According to Streetsblog NYC, “MTA leadership has been asking Albany for more money for a while. In December, MTA Chairman and CEO Janno Lieber said that mass transit should be funded like the essential service it is and rely less on fares.” However, due to rising fuel costs, “Albany funded a gas-tax holiday, saying it would use general fund money for any MTA shortfalls. Advocates had hoped that the state would reallocate gas-tax revenues for mass transit instead of highways.”

Now, advocates say, “Gov. Hochul and lawmakers will need to step up if they want to avoid a transit apocalypse,” Streetsblog NYC reported. The media outlet noted, however, that “MTA leaders did not specify where they thought the state should get the money to plug the deficit. Lieber has said that he is ‘agnostic’ about where such revenue might originate.”

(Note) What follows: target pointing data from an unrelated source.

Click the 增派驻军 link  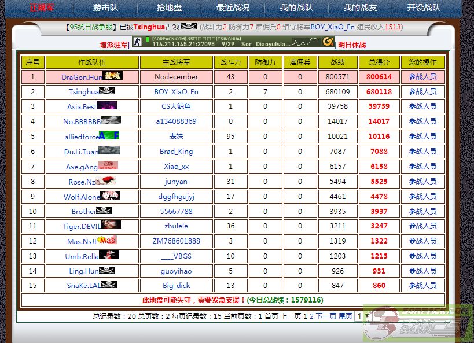(113, 45)
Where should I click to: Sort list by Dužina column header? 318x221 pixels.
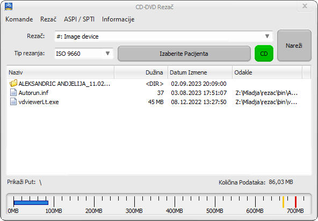141,72
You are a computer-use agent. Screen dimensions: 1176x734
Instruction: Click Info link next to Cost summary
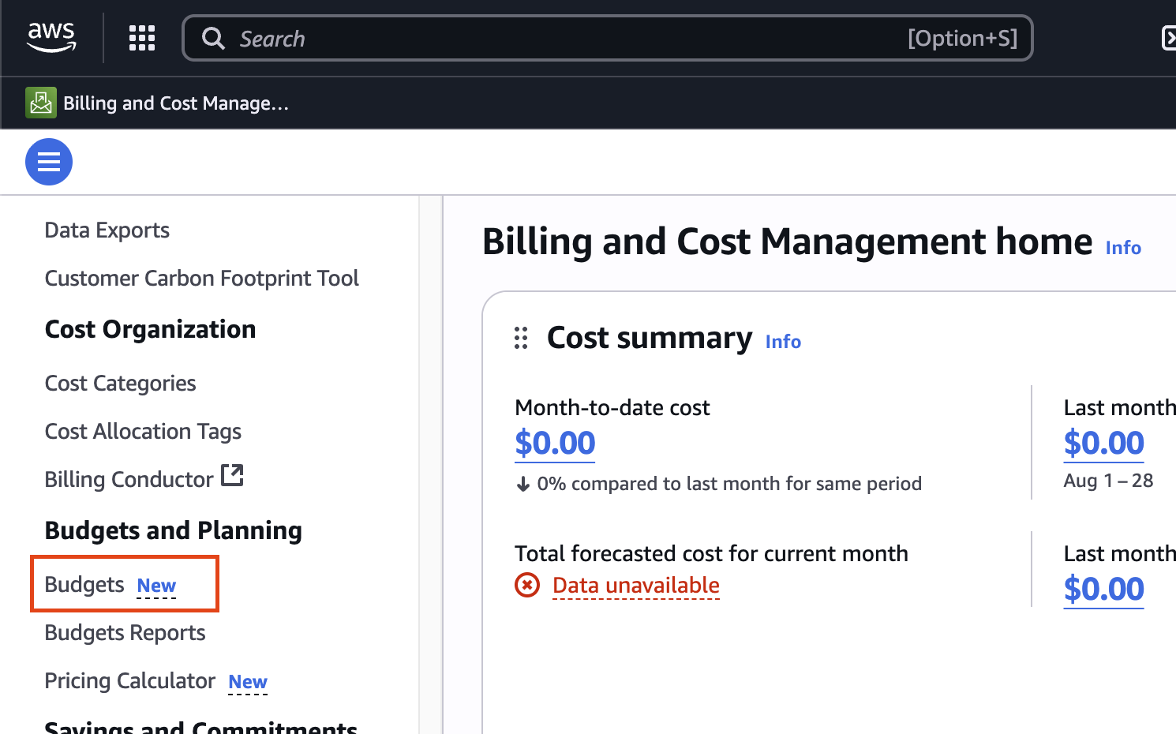coord(783,342)
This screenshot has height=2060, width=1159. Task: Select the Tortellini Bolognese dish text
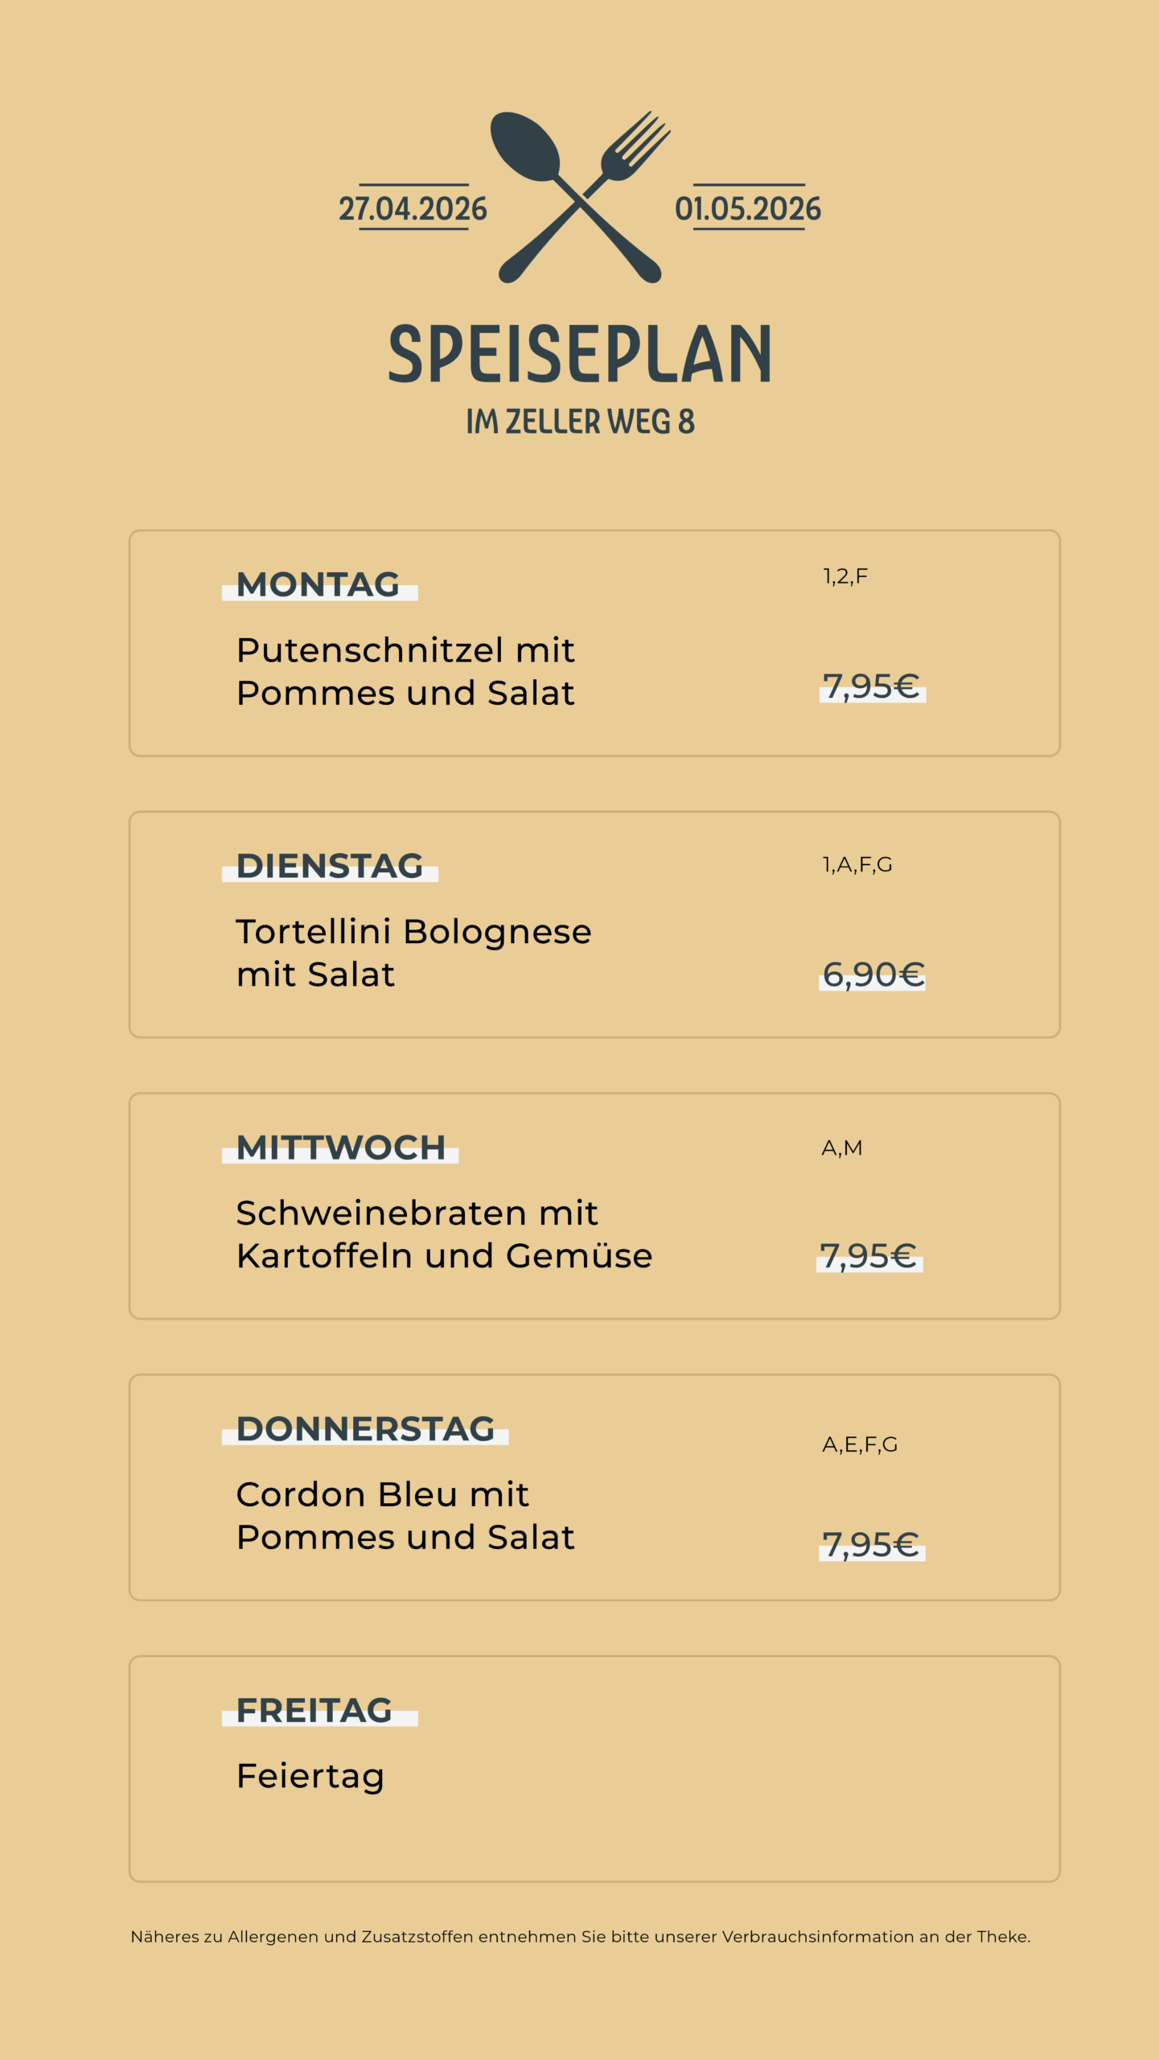(413, 953)
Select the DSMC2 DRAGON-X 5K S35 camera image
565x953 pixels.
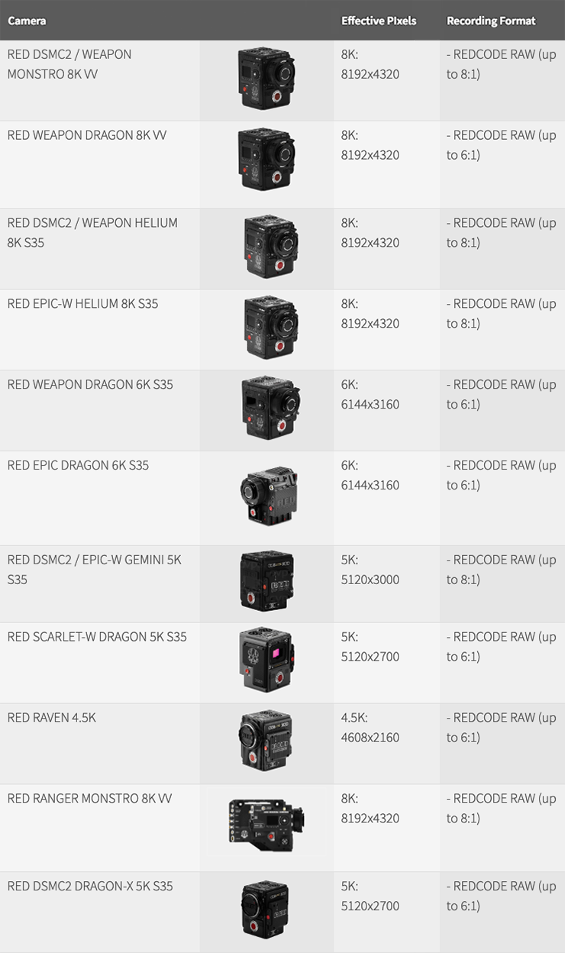pos(265,910)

The Streetsblog NYC report continued:

“‘The biggest mistake this year was passing the gas-tax holiday, because it was simply bad policy that encouraged state spending on the wrong thing–incentivizing driving–rather than funding mass transit,’ said Reinvent Albany Senior Researcher Rachael Fauss. ‘Any funding from the state to the MTA needs to be recurring, dedicated and lock-boxed revenue, not a ‘one-shot’ gap closer. The state owns the MTA and is responsible for making sure it is on strong footing to keep providing reliable service as ridership stagnates, and that means the state needs to create new, reliable revenue streams for the MTA.’”

The analysis follows months of low ridership, plateauing at around 60% of pre-pandemic figures. MTA officials say ridership could reach 88% by 2026, as opposed to an earlier prediction that it would reach 86% by 2026, according to Streetsblog NYC; pre-pandemic ridership levels are not expected to return before 2035, which is a best-case scenario.

The MTA will implement its first fare increase since 2019 next year, according to Bloomberg; subway and bus fees are typically raised every two years but were suspended during the pandemic.

The agency continues to try to boost ridership and, according to New York Comptroller Thomas DiNapoli, has been “analyzing the readjustment of service as weekend subway and commuter rail ridership has rebounded more than weekday use,” Bloomberg reported.